Problem to work on: Print verbatim the lines of the entries from the one containing "Click the 股道边 logo in the watermark" to the last, inclusive, and no others.

Saved data entries:
Segment Open

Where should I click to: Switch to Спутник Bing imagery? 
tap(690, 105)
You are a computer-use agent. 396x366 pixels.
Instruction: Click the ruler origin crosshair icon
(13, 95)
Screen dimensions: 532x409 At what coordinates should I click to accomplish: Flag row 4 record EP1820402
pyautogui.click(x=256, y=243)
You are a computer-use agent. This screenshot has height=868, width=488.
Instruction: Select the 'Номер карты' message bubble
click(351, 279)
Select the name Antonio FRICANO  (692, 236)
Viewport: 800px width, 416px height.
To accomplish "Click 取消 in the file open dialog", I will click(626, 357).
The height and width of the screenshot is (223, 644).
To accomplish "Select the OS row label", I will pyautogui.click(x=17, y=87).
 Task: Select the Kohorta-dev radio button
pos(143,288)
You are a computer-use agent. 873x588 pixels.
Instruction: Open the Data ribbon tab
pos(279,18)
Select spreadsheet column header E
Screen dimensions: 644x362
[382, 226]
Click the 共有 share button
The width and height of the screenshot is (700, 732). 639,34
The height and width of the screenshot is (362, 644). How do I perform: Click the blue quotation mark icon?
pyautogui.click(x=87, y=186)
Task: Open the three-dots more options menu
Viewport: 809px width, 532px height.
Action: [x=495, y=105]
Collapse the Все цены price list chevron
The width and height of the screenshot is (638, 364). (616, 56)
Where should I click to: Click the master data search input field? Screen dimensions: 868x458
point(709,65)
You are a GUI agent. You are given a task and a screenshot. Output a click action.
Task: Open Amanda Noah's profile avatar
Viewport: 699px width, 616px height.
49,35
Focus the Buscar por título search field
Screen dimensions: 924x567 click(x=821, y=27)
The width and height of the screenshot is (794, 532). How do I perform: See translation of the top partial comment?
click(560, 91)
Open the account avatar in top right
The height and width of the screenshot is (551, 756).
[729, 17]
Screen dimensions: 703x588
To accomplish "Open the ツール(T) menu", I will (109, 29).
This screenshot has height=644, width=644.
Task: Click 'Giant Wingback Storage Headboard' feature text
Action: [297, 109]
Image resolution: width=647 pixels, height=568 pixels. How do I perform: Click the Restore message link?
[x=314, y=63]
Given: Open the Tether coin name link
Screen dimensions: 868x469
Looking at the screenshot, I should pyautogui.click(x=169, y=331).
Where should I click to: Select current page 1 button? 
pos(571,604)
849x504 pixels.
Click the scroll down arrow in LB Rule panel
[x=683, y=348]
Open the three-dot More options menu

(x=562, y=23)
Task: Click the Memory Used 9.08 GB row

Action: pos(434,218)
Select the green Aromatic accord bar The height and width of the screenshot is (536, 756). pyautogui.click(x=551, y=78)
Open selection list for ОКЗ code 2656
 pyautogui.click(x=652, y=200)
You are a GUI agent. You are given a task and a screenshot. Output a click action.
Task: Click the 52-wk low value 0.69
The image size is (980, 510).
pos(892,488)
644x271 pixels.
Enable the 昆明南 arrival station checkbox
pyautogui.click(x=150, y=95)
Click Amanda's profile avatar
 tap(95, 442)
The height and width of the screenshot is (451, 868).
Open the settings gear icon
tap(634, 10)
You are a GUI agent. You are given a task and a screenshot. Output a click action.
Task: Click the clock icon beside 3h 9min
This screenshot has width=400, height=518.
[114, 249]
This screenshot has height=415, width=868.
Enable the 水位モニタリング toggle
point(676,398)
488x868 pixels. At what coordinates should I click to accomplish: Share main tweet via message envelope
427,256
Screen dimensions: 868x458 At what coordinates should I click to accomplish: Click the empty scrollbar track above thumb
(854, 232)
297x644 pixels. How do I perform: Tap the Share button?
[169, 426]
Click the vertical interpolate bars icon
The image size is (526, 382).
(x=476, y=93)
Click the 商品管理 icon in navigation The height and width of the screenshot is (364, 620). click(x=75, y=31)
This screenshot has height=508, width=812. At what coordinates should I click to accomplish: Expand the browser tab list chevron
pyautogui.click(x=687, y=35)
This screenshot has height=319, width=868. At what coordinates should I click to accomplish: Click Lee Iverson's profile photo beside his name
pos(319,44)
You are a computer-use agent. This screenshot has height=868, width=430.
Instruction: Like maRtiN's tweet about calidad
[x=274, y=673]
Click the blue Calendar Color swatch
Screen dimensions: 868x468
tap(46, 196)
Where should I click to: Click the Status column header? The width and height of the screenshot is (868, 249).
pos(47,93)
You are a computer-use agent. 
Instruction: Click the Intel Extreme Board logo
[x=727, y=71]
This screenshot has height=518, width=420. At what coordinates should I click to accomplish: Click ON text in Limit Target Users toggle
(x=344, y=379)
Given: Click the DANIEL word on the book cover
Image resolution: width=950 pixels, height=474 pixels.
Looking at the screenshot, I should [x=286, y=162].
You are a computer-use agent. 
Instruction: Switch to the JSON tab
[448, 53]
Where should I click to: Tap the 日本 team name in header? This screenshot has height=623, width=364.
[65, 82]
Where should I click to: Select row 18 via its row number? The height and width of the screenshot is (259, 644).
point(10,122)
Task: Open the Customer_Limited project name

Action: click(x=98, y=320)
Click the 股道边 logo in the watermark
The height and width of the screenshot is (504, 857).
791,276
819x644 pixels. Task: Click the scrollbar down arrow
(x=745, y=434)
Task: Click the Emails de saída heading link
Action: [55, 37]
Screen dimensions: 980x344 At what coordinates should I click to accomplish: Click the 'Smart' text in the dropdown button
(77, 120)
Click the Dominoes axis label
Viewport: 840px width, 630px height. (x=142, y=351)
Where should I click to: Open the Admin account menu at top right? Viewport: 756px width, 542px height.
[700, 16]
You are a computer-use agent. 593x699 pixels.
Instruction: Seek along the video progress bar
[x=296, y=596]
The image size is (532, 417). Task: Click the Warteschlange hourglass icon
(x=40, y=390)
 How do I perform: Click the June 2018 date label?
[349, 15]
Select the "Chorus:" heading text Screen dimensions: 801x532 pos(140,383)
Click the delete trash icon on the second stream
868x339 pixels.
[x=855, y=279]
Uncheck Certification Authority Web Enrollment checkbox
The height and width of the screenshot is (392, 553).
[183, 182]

Segment Closed

Task result:
Click the 股道边 logo in the watermark
The height and width of the screenshot is (504, 857).
791,276
819x644 pixels. Task: Click the scrollbar down arrow
(x=745, y=434)
Task: Click the Emails de saída heading link
Action: [55, 37]
Screen dimensions: 980x344 At what coordinates should I click to accomplish: Click the 'Smart' text in the dropdown button
(77, 120)
Click the Dominoes axis label
Viewport: 840px width, 630px height. (x=142, y=351)
Where should I click to: Open the Admin account menu at top right? Viewport: 756px width, 542px height.
[700, 16]
You are a computer-use agent. 593x699 pixels.
Instruction: Seek along the video progress bar
[x=296, y=596]
The image size is (532, 417). Task: Click the Warteschlange hourglass icon
(x=40, y=390)
 How do I perform: Click the June 2018 date label?
[349, 15]
Select the "Chorus:" heading text Screen dimensions: 801x532 pos(140,383)
Click the delete trash icon on the second stream
868x339 pixels.
[x=855, y=279]
Uncheck Certification Authority Web Enrollment checkbox
The height and width of the screenshot is (392, 553).
[183, 182]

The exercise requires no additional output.